Count the lines in the material below that contain the string "agent", with case mattering, and reply with that number alone.

Start Material provided

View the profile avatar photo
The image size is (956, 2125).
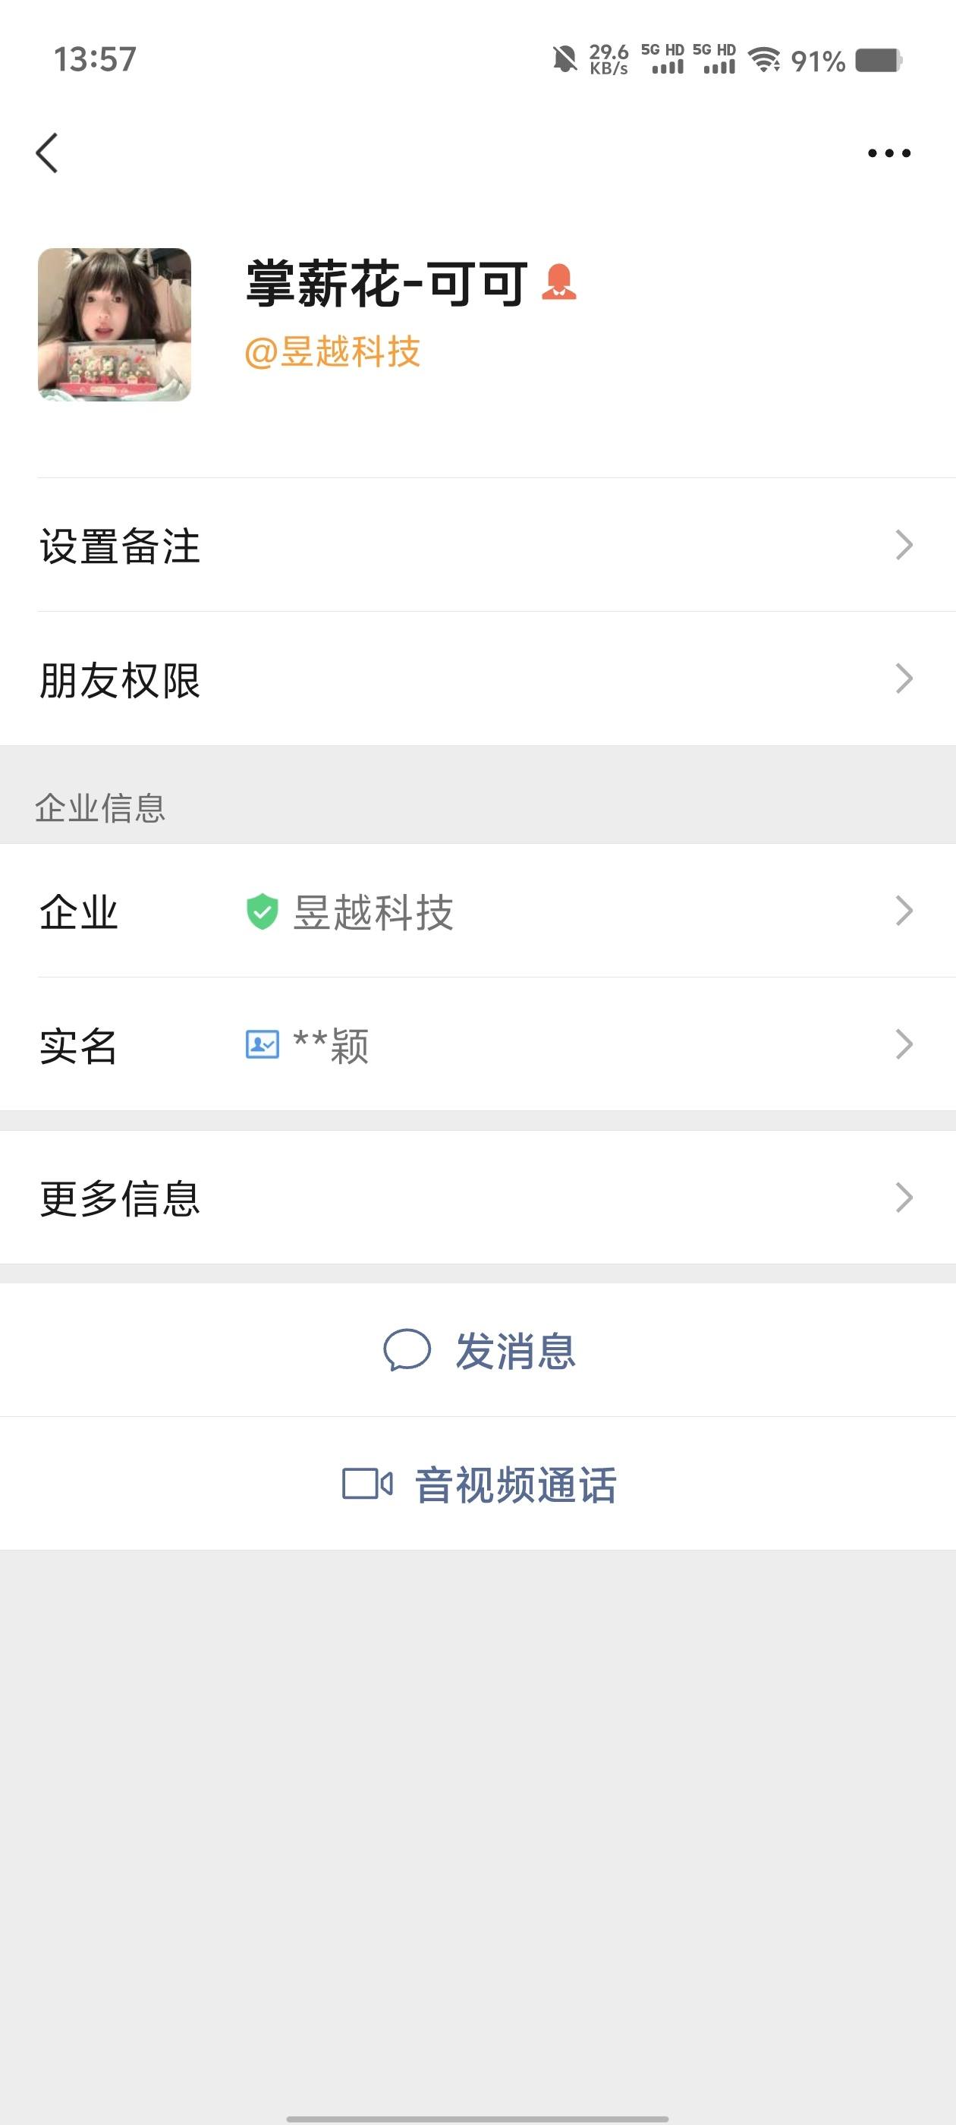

End Material provided
Start Material provided

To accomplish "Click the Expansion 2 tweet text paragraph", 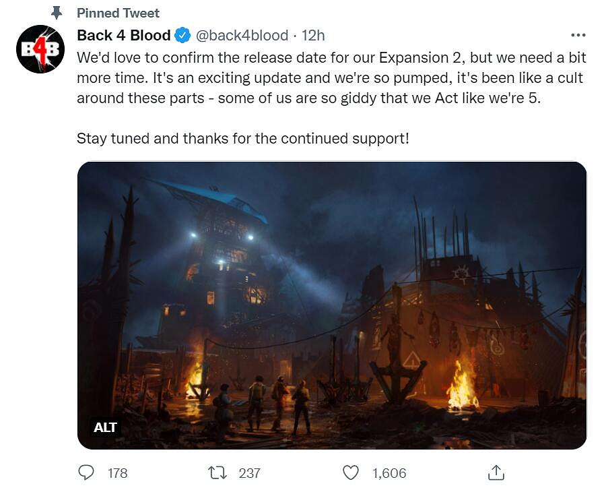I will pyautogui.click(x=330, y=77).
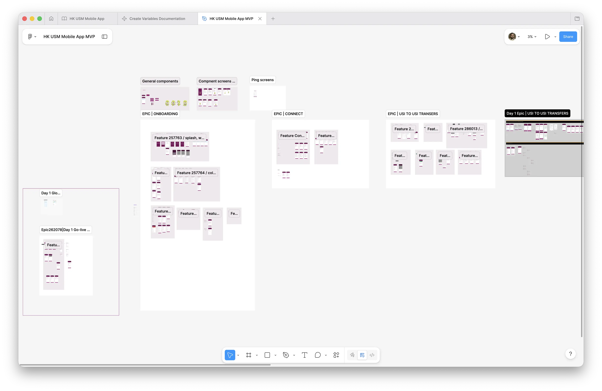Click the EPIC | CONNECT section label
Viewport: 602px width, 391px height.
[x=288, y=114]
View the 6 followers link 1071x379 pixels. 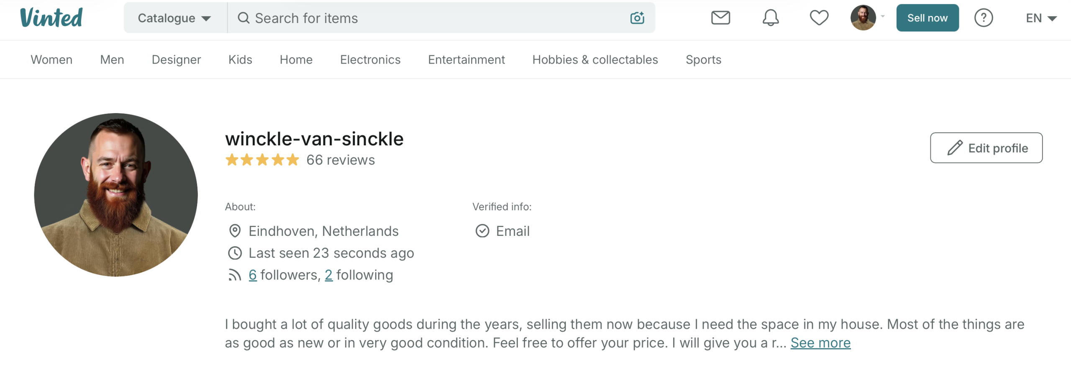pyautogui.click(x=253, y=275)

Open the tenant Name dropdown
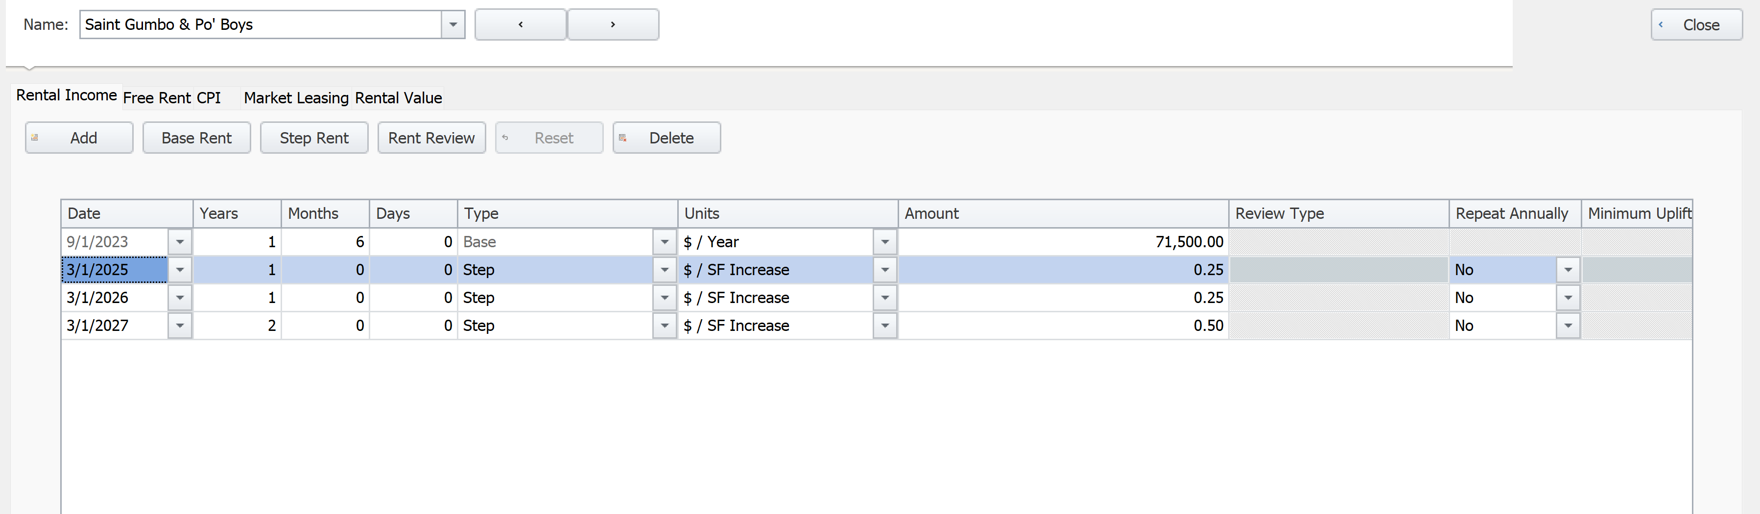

End Material provided
Start Material provided

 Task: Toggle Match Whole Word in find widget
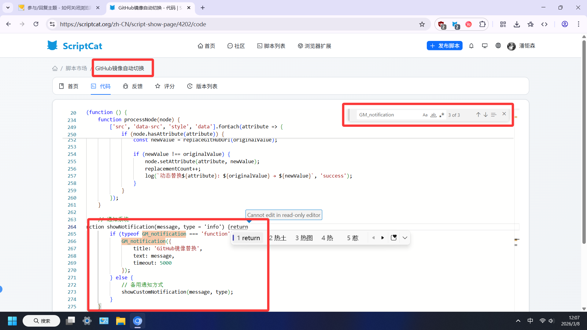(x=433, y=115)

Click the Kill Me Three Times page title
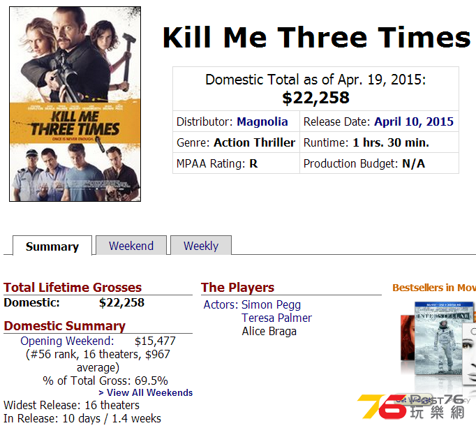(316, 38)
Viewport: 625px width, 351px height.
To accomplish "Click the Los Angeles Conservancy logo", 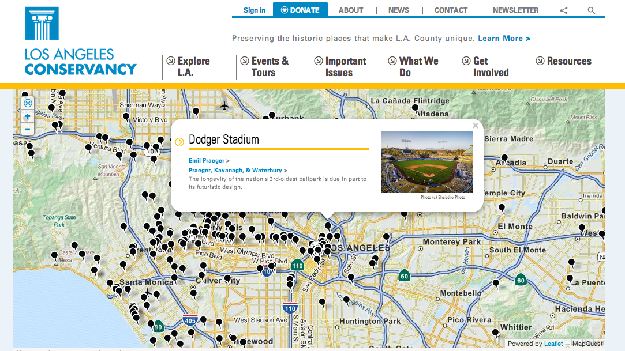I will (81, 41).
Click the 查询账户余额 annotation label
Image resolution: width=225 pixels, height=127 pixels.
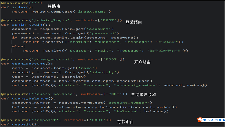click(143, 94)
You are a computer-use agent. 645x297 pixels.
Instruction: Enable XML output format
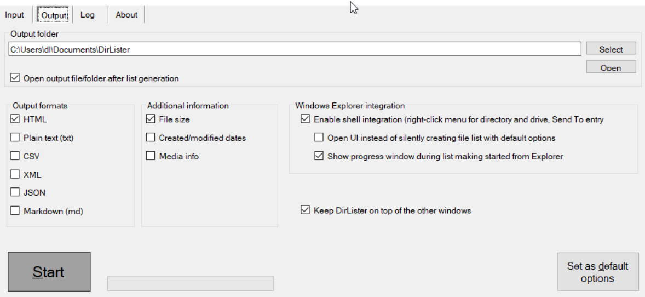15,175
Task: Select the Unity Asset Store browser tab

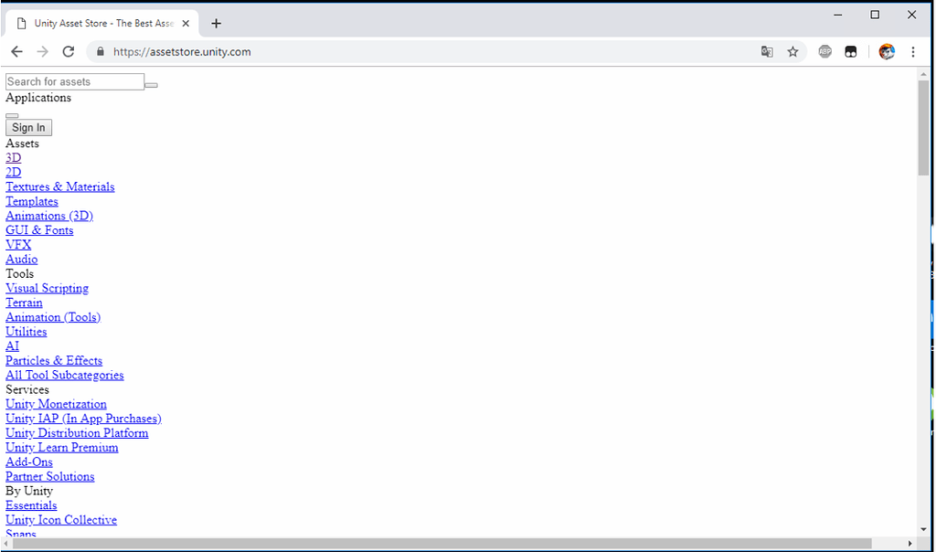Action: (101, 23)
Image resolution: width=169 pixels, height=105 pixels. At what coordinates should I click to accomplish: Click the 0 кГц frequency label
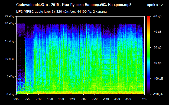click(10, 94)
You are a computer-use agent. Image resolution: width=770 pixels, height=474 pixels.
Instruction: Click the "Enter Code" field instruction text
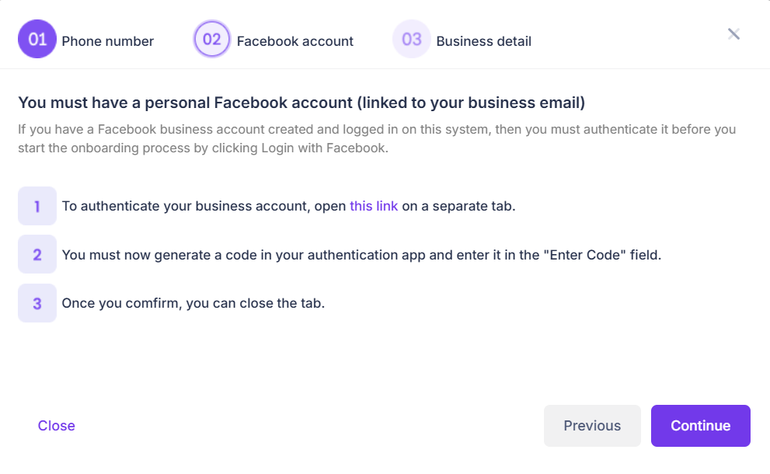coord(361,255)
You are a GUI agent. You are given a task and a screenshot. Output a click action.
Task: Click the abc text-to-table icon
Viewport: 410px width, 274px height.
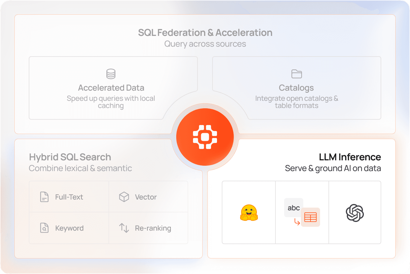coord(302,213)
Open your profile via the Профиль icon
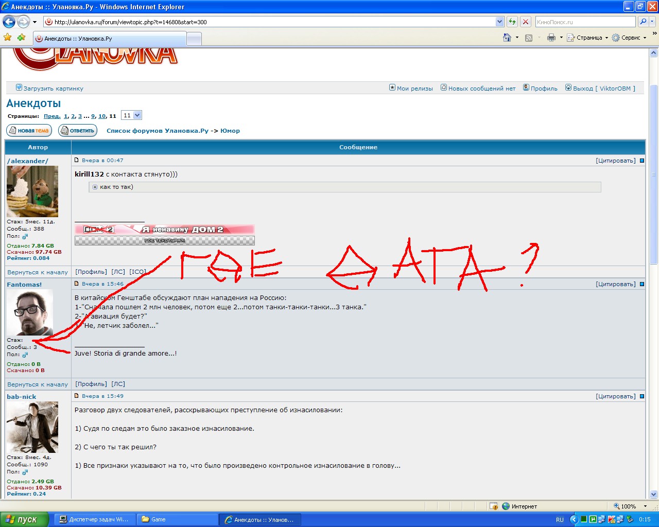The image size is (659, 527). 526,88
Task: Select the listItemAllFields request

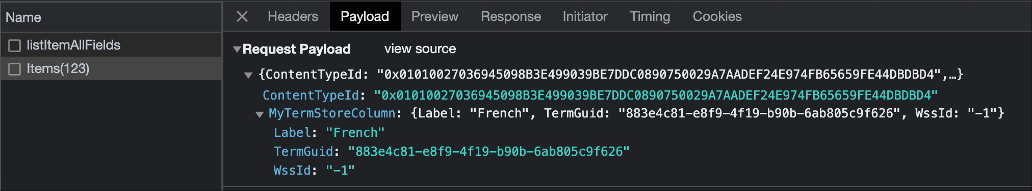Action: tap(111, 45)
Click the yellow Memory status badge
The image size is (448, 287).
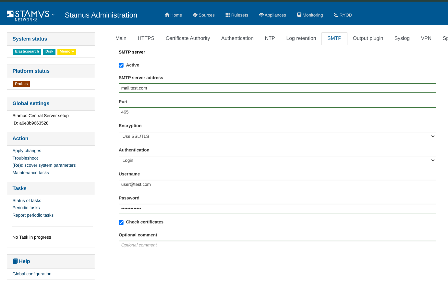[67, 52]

End Material provided

- Finished answer:
3